Assigned task | Transcribe the stretch of entries below from the line with "Task: Click the MKD team code link" through the line with "This screenshot has height=448, width=763.", exactly and with both ends included; leave out all other lines.

Records from a collection
◆ ◆ ◆

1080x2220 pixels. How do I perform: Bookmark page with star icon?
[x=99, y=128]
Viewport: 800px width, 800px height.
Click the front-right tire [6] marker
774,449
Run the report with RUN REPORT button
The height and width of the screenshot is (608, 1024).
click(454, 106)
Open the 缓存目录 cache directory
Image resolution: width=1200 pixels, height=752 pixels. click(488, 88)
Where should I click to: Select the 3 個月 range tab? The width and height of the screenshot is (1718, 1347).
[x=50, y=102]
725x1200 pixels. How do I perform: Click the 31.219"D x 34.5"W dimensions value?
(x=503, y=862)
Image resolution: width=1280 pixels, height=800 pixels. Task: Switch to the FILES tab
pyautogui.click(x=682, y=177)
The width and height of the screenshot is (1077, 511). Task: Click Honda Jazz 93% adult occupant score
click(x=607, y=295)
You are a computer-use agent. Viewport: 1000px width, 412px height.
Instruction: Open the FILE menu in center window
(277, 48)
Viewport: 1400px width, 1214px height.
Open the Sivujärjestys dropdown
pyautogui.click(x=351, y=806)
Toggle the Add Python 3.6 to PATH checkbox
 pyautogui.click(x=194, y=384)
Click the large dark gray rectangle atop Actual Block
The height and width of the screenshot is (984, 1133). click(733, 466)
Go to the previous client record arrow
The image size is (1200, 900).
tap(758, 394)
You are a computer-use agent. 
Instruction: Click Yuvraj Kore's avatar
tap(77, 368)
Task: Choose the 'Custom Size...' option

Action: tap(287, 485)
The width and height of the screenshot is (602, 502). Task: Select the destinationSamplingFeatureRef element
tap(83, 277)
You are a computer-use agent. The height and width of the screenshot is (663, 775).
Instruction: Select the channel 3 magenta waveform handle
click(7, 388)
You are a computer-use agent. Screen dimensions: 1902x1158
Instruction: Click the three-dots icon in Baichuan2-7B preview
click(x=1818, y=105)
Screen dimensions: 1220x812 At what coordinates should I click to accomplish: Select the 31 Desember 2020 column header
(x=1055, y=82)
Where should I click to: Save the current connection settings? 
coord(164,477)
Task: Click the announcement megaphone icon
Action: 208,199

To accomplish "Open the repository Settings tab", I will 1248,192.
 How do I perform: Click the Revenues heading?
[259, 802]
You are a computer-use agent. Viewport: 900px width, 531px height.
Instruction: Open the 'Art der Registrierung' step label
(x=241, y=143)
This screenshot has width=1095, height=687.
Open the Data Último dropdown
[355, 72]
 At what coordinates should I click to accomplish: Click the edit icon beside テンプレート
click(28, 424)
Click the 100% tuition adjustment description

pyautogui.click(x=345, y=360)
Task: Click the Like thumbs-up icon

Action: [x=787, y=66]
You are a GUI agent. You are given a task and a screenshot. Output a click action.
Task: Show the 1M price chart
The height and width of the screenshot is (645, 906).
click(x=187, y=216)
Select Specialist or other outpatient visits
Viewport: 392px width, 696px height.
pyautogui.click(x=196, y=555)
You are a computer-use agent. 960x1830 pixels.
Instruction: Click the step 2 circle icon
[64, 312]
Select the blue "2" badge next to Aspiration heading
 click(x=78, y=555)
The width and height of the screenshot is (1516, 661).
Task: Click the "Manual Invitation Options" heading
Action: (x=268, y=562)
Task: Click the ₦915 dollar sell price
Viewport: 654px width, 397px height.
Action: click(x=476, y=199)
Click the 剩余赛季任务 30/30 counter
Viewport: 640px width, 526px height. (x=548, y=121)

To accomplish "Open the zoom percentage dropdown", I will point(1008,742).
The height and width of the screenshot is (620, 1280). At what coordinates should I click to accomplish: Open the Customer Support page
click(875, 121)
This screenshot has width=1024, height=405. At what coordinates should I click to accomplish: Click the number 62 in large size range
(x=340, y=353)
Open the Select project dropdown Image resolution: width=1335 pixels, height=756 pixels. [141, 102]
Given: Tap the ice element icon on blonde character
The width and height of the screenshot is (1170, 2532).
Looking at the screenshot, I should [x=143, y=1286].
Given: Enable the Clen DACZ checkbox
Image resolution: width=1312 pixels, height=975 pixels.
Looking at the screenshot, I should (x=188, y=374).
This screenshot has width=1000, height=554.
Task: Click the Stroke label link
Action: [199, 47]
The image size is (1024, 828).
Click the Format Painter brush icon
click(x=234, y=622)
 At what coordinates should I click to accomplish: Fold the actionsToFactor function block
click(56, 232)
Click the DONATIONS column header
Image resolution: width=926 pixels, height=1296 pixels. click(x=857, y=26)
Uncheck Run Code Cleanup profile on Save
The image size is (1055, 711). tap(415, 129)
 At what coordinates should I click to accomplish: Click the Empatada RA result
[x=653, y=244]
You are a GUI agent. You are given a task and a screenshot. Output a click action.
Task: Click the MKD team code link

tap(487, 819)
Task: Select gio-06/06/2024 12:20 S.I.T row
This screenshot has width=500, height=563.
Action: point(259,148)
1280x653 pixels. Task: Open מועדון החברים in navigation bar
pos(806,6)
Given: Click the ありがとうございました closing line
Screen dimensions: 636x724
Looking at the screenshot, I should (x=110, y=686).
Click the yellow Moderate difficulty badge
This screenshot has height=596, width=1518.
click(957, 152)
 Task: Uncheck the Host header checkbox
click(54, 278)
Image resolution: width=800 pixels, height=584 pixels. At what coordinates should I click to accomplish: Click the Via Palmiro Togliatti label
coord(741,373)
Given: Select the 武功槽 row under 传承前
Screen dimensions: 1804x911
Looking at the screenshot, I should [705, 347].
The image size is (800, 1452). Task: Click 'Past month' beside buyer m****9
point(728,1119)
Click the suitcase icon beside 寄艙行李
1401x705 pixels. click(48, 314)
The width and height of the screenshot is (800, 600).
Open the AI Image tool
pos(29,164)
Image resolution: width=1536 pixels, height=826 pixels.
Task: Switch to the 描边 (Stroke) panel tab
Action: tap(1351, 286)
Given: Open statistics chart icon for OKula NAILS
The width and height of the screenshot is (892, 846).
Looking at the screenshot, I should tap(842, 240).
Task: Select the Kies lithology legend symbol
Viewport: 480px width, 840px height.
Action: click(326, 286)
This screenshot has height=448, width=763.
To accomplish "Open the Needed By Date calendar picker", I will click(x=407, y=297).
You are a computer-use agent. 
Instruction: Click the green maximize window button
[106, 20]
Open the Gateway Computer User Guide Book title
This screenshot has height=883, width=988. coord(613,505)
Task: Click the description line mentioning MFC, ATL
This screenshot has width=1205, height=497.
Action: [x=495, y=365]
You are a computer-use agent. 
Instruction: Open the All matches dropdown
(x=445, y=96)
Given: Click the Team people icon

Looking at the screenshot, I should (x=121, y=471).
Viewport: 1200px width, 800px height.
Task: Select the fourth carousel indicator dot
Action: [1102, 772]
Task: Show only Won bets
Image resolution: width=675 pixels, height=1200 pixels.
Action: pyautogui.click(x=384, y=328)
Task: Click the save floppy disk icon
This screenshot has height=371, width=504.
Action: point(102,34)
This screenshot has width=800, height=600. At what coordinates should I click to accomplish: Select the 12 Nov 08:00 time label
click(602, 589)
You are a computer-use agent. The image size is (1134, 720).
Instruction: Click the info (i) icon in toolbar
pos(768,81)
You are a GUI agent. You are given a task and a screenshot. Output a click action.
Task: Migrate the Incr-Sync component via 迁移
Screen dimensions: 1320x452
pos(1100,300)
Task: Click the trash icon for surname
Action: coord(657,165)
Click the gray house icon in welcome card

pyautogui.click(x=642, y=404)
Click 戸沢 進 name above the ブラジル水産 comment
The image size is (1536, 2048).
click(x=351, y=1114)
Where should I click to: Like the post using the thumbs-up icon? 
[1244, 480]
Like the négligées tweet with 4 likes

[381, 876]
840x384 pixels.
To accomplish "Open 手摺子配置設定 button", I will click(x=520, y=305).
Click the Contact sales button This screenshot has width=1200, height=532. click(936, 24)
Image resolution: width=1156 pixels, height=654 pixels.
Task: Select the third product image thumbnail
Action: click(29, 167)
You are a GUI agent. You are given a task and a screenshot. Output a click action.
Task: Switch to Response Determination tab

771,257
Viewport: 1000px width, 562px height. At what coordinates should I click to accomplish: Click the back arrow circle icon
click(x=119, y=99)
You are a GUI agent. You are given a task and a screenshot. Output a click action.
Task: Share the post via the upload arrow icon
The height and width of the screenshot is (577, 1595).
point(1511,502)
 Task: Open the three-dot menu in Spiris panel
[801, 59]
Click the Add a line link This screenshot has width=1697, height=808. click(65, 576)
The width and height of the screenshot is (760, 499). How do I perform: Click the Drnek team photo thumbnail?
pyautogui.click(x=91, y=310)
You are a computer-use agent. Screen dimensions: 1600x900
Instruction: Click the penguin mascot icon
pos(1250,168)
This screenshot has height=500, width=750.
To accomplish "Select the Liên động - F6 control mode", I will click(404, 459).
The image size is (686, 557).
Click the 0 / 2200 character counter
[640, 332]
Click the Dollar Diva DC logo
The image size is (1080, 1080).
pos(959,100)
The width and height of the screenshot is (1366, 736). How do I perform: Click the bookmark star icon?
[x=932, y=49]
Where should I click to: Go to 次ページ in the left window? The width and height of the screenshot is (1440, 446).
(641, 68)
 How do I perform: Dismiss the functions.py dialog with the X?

◆ ◆ ◆

Response area |
Task: Click the MKD team code link

tap(487, 819)
Task: Select gio-06/06/2024 12:20 S.I.T row
This screenshot has width=500, height=563.
Action: point(259,148)
1280x653 pixels. Task: Open מועדון החברים in navigation bar
pos(806,6)
Given: Click the ありがとうございました closing line
Screen dimensions: 636x724
Looking at the screenshot, I should (x=110, y=686).
Click the yellow Moderate difficulty badge
This screenshot has height=596, width=1518.
click(957, 152)
 Task: Uncheck the Host header checkbox
click(54, 278)
Image resolution: width=800 pixels, height=584 pixels. At what coordinates should I click to accomplish: Click the Via Palmiro Togliatti label
coord(741,373)
Given: Select the 武功槽 row under 传承前
Screen dimensions: 1804x911
Looking at the screenshot, I should [705, 347].
The image size is (800, 1452). Task: Click 'Past month' beside buyer m****9
point(728,1119)
Click the suitcase icon beside 寄艙行李
1401x705 pixels. click(48, 314)
The width and height of the screenshot is (800, 600).
Open the AI Image tool
pos(29,164)
Image resolution: width=1536 pixels, height=826 pixels.
Task: Switch to the 描边 (Stroke) panel tab
Action: tap(1351, 286)
Given: Open statistics chart icon for OKula NAILS
The width and height of the screenshot is (892, 846).
Looking at the screenshot, I should tap(842, 240).
Task: Select the Kies lithology legend symbol
Viewport: 480px width, 840px height.
Action: click(326, 286)
This screenshot has height=448, width=763.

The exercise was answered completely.